*** Listed entries Section Begins ***

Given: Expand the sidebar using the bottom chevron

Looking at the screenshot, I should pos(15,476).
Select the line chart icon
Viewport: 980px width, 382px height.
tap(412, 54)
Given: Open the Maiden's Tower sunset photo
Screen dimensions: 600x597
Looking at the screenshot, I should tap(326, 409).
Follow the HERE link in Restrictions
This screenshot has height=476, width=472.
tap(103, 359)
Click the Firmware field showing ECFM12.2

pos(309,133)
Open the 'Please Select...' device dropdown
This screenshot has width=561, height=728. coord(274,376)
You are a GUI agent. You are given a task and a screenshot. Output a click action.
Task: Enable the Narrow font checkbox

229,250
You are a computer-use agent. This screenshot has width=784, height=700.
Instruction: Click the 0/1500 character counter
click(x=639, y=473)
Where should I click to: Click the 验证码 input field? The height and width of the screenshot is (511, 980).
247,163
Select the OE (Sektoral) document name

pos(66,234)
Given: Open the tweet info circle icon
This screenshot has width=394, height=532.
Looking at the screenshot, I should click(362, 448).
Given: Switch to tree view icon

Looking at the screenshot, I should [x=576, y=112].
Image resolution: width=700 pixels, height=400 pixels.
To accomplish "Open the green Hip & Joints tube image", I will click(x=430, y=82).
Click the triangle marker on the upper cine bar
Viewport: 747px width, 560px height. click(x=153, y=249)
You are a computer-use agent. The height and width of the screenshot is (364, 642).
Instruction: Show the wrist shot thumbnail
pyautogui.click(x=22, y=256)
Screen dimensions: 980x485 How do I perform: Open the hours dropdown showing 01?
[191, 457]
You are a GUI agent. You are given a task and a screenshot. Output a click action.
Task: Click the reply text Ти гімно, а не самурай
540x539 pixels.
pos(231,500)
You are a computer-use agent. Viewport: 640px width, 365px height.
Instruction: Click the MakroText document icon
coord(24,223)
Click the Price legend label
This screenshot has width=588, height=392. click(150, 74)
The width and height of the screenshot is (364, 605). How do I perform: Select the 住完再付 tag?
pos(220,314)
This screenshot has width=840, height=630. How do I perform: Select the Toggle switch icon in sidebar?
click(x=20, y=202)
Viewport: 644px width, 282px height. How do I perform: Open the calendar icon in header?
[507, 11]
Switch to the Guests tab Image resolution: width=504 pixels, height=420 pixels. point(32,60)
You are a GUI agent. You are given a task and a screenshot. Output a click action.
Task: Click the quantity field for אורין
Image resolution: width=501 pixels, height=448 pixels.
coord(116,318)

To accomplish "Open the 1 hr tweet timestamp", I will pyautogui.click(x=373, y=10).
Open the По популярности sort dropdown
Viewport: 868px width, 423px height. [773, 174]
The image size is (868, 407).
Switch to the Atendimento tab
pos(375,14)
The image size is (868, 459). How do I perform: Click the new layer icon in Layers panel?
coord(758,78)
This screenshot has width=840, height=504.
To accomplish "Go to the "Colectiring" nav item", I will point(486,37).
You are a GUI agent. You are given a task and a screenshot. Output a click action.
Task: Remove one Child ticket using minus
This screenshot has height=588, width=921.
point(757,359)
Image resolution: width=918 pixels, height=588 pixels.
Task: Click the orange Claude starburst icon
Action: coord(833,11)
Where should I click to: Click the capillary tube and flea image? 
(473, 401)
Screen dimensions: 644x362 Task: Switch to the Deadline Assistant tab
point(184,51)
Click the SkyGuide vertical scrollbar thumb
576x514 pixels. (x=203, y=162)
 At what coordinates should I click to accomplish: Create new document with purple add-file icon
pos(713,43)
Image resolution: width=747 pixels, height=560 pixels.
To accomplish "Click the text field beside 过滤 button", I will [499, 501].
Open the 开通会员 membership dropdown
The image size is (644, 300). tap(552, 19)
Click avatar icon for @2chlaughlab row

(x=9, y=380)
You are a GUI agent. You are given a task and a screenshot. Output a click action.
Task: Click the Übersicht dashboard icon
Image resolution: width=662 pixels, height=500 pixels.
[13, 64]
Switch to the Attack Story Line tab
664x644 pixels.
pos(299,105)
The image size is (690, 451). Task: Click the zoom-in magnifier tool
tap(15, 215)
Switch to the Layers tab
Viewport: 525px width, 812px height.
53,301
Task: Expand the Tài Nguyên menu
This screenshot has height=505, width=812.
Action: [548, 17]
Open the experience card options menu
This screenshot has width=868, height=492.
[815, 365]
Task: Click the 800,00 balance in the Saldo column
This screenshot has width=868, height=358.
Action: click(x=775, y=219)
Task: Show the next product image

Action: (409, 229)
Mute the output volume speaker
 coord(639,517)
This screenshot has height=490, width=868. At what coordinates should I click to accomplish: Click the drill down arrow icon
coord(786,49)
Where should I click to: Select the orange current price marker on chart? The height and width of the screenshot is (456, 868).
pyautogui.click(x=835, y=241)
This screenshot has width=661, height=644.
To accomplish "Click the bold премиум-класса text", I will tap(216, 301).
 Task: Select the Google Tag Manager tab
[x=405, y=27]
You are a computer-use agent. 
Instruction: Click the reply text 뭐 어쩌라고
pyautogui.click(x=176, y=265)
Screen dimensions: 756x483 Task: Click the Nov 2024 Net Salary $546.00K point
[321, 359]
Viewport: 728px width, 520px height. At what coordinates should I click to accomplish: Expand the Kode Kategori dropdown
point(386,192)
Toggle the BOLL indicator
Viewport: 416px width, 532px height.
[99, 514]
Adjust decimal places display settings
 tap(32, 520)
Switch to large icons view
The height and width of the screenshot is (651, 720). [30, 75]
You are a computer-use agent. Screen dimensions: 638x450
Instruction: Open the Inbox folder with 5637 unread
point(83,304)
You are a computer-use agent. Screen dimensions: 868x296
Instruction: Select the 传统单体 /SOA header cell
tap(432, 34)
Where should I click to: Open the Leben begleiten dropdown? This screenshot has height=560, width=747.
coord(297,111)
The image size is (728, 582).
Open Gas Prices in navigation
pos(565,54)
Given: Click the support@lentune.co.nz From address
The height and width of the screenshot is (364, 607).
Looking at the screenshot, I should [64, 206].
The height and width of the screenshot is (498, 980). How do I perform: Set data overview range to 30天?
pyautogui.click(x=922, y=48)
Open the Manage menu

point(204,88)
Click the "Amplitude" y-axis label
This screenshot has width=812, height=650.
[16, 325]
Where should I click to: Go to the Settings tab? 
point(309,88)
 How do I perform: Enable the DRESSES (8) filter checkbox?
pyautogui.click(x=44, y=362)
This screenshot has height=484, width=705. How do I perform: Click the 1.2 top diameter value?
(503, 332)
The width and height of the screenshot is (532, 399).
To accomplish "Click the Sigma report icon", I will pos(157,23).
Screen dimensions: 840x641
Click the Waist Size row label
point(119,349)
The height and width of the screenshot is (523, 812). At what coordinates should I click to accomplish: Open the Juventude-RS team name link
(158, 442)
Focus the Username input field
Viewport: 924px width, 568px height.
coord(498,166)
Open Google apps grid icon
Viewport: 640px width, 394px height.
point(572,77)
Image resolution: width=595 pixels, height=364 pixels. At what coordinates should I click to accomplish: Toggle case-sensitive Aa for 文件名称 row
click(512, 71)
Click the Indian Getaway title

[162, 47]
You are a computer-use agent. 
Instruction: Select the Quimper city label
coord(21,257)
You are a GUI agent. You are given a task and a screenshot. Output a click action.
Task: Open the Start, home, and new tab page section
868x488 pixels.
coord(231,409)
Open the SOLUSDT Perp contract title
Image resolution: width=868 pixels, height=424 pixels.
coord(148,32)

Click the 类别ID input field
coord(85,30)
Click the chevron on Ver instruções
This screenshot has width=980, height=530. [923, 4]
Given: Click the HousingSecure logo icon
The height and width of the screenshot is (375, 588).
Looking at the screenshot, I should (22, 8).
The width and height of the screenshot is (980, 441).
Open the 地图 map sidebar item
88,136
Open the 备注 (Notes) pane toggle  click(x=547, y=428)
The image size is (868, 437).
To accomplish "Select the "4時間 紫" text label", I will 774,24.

*** Listed entries Section Ends ***

- What you are asked to do
Every line above from the line with "The image size is (868, 459)." to the line with "Task: Remove one Child ticket using minus", inclusive, must be returned exactly; no other line belongs in the reply.

- Output of the exercise
The image size is (868, 459). How do I perform: Click the new layer icon in Layers panel?
coord(758,78)
This screenshot has width=840, height=504.
To accomplish "Go to the "Colectiring" nav item", I will point(486,37).
You are a GUI agent. You are given a task and a screenshot. Output a click action.
Task: Remove one Child ticket using minus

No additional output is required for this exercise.